[Records excerpted from a collection]
Content starts
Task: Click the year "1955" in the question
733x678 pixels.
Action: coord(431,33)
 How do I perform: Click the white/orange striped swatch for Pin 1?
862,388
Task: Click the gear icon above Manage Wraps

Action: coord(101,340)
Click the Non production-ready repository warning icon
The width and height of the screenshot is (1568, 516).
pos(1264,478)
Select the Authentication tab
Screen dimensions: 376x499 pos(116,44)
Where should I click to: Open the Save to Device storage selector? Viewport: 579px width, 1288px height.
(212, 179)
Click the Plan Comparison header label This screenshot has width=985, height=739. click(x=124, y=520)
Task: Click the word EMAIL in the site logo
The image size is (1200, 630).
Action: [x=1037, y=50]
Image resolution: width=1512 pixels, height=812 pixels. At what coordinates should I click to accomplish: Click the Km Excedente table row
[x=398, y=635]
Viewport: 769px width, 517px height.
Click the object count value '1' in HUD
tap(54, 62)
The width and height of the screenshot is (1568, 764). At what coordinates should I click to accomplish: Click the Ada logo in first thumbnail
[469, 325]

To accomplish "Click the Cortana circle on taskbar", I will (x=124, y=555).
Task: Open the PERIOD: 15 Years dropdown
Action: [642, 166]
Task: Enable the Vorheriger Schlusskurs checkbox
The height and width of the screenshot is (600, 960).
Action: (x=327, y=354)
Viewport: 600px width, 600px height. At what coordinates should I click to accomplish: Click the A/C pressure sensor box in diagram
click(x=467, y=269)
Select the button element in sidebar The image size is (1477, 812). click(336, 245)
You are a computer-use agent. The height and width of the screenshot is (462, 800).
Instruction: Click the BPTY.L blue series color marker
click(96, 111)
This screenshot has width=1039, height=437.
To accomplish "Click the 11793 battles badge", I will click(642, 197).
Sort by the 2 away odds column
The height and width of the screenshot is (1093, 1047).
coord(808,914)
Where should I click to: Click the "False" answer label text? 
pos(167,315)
Content ends
▶ _PROBLEM_
Copy the lines above exactly, leaving every word as it is.

▶ _EXERCISE RESULT_
Task: Click the year "1955" in the question
733x678 pixels.
Action: coord(431,33)
 How do I perform: Click the white/orange striped swatch for Pin 1?
862,388
Task: Click the gear icon above Manage Wraps

Action: coord(101,340)
Click the Non production-ready repository warning icon
The width and height of the screenshot is (1568, 516).
pos(1264,478)
Select the Authentication tab
Screen dimensions: 376x499 pos(116,44)
Where should I click to: Open the Save to Device storage selector? Viewport: 579px width, 1288px height.
(212, 179)
Click the Plan Comparison header label This screenshot has width=985, height=739. click(x=124, y=520)
Task: Click the word EMAIL in the site logo
The image size is (1200, 630).
Action: [x=1037, y=50]
Image resolution: width=1512 pixels, height=812 pixels. At what coordinates should I click to accomplish: Click the Km Excedente table row
[x=398, y=635]
Viewport: 769px width, 517px height.
Click the object count value '1' in HUD
tap(54, 62)
The width and height of the screenshot is (1568, 764). At what coordinates should I click to accomplish: Click the Ada logo in first thumbnail
[469, 325]

To accomplish "Click the Cortana circle on taskbar", I will (x=124, y=555).
Task: Open the PERIOD: 15 Years dropdown
Action: [642, 166]
Task: Enable the Vorheriger Schlusskurs checkbox
The height and width of the screenshot is (600, 960).
Action: (x=327, y=354)
Viewport: 600px width, 600px height. At what coordinates should I click to accomplish: Click the A/C pressure sensor box in diagram
click(x=467, y=269)
Select the button element in sidebar The image size is (1477, 812). click(336, 245)
You are a computer-use agent. The height and width of the screenshot is (462, 800).
Instruction: Click the BPTY.L blue series color marker
click(96, 111)
This screenshot has width=1039, height=437.
To accomplish "Click the 11793 battles badge", I will click(642, 197).
Sort by the 2 away odds column
The height and width of the screenshot is (1093, 1047).
coord(808,914)
Where should I click to: Click the "False" answer label text? 
pos(167,315)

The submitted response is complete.